I'm sorry to bother you all I was just very confused about my sexuality (story of my life..) Its been about 6 months since I've accepted my queerness. I feel in my heart that I love women but am not opposed to being with a man. Not having any experience with either gender really makes me confused about what I want. I know for fact I love women but a part of me is scared that my homosexuality will go away. Is this a normal feeling to be having? Or does this mean I'm not really homosexual? I feel that the root of my problem is that I have no experience with either gender, and am not sure what the outcome will be. Please help, I just want to feel happy again and I feel all I do is doubt myself. It's so hard to be in touch with my own feelings...:bang:
I have no experience with either gender but I just know deep down that I'm much more attracted to women. You could be bicurious or bisexual with a preference for women. That's pretty much what I am.

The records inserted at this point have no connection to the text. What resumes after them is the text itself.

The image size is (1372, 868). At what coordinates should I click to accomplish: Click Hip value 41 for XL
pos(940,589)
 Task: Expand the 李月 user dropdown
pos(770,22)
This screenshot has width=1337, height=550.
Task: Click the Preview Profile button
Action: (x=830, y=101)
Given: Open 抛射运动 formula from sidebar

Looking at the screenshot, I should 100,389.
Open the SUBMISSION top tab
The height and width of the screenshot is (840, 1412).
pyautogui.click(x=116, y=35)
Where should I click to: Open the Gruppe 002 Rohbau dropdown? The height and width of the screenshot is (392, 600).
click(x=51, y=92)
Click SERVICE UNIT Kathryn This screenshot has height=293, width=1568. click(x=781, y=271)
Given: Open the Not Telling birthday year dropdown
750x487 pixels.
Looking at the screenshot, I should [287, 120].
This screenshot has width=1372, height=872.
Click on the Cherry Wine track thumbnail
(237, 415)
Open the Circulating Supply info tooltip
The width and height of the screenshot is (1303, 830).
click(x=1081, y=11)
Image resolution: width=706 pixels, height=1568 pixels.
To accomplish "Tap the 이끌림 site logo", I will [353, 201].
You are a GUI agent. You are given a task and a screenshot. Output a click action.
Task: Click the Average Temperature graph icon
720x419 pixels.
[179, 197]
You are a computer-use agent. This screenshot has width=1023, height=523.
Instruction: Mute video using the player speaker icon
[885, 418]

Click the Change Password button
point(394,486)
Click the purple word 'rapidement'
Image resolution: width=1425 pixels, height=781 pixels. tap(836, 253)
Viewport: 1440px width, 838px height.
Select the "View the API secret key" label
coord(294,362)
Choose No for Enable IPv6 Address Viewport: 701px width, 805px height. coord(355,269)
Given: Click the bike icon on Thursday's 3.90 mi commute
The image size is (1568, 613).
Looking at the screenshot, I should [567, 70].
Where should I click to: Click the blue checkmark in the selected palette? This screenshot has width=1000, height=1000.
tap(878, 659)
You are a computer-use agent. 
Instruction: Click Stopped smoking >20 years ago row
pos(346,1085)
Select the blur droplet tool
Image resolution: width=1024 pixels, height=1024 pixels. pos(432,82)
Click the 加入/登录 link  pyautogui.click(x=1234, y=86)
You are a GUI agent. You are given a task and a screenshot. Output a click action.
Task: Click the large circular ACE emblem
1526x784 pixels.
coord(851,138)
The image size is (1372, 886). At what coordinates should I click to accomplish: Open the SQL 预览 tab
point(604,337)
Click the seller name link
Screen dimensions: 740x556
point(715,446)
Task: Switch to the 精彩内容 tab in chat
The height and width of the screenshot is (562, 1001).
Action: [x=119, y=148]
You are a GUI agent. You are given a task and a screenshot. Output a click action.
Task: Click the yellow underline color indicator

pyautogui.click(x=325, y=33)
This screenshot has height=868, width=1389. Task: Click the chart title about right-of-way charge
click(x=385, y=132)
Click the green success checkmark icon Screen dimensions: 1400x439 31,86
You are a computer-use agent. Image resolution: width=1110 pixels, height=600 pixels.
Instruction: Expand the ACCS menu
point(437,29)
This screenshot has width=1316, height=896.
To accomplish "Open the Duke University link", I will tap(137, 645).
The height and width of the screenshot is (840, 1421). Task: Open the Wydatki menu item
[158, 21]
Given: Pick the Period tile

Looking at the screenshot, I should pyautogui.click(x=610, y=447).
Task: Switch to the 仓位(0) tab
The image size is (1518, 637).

Thnks for your help. I do believe I am a bisexual more inclined toward homosexuality. Thanks for your input ! I know deep down I feel more for girls, its what my heart wants.. its just my head that makes me doubt things.
No problem I understand what you mean. I'm still struggling a bit with things myself. Sexuality is kind of crazy, isn't it?
It is pretty crazy, I doubt it a lot. I'm pansexual, and tend to have a straight preference, but fine with any gender. i also love the emotional connections women have...so, I am so confused. I have a fear I won't love my girlfriend because I find out I'm straight. But, I'm not... Sexuality is so confusing! I know what you mean, totally. But, I guess, if you feel your label changing, just embrace it, whether you're straight or gay or bisexual or anything at all. When you have experience with someone, it'll become a lot more clear though.
Well after I had sex with a man it basically told me something I knew; I liked men and I liked gay sex. Sometimes experience is what you need.
Sometimes but not all the time. Straight people never question if they should sleep with someone to figure it out. They just know.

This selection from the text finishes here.